The call to bear with one another in love assumes several significant things about the life Christians share with each other. First, the notion of forbearance presumes failure. For Christians to bear with one another in love recognizes that Christians will argue and disagree with each other; sin against each other and fail one another from time to time.  If we are to bear these things in love and thus maintain the unity of the Spirit we cannot be reduced to grudging acceptance of or a willed indifference to the struggles and convictions of other members of Christ’s body. Love cannot abide either of these ways of glossing over matters of conflict. Hence, the call to bear with one another in love must begin with and be sustained by speaking truthfully to each other.  Finally, the idea that believers are to bear with one another in love, recognizes that believers are not all in the same place on their path to ever deeper friendship with God and each other. The body of Christ is comprised of people who have varying measures faith, varying experiences of God’s love, differing temperaments in worship, and differing social and material contexts. Within the single body of Christ, there are diverse members. Homogeneity is not and should not be one of the marks of Christ’s body. Thus, bearing with one another in love means that within this diverse body, believers need to be able to bump up against very different sorts of people, equally committed to the faith, whose differences are to be borne in love.

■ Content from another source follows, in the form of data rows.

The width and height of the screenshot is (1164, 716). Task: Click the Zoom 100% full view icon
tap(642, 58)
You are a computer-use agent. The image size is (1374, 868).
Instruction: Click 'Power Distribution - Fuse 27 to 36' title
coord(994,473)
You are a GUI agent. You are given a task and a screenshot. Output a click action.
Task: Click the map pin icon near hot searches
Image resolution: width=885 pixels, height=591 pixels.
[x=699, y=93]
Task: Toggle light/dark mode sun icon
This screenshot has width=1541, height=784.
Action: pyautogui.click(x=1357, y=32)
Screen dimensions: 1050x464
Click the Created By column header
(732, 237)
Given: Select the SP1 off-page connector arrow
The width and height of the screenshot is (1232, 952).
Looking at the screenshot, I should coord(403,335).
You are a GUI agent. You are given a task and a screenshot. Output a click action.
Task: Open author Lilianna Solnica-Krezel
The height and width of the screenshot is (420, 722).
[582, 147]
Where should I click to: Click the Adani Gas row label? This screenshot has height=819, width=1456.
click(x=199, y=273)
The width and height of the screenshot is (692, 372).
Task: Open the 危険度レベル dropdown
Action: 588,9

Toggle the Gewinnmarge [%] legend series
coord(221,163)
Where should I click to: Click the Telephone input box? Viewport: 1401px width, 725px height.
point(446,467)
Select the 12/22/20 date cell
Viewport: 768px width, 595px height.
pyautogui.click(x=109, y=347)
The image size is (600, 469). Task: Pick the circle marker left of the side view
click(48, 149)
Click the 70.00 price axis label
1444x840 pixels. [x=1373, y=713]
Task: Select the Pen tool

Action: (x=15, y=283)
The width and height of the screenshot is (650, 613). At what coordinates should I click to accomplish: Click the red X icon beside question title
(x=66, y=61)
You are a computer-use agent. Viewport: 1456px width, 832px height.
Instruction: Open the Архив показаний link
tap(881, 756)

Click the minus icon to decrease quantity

Across the Anglican Communion, this sort of forbearance in love is in short supply.  I saw it in abundance during this colloquium.  Although our time together in South Africa was brief, we began to see that as we bore with one another in love, our differences and disagreements did not always divide along the lines we thought they would.  New points of agreement emerged and real and substantive points of disagreement were sharpened and clarified.  If bearing with one another in love allows us to shift the terms of the arguments we have about sexuality then our time together will not merely have been a blessing to each other, but it will have provided a real service to the wider church.

Professor Stephen Fowl teaches New Testament at Loyola University in Baltimore. He is a member of the House of Bishops’ Theology Committee and the examining chaplain for the Diocese of Maryland. He participated in the 2011 Chicago Consultation Ujamaa Centre Consultation in Durban, South Africa.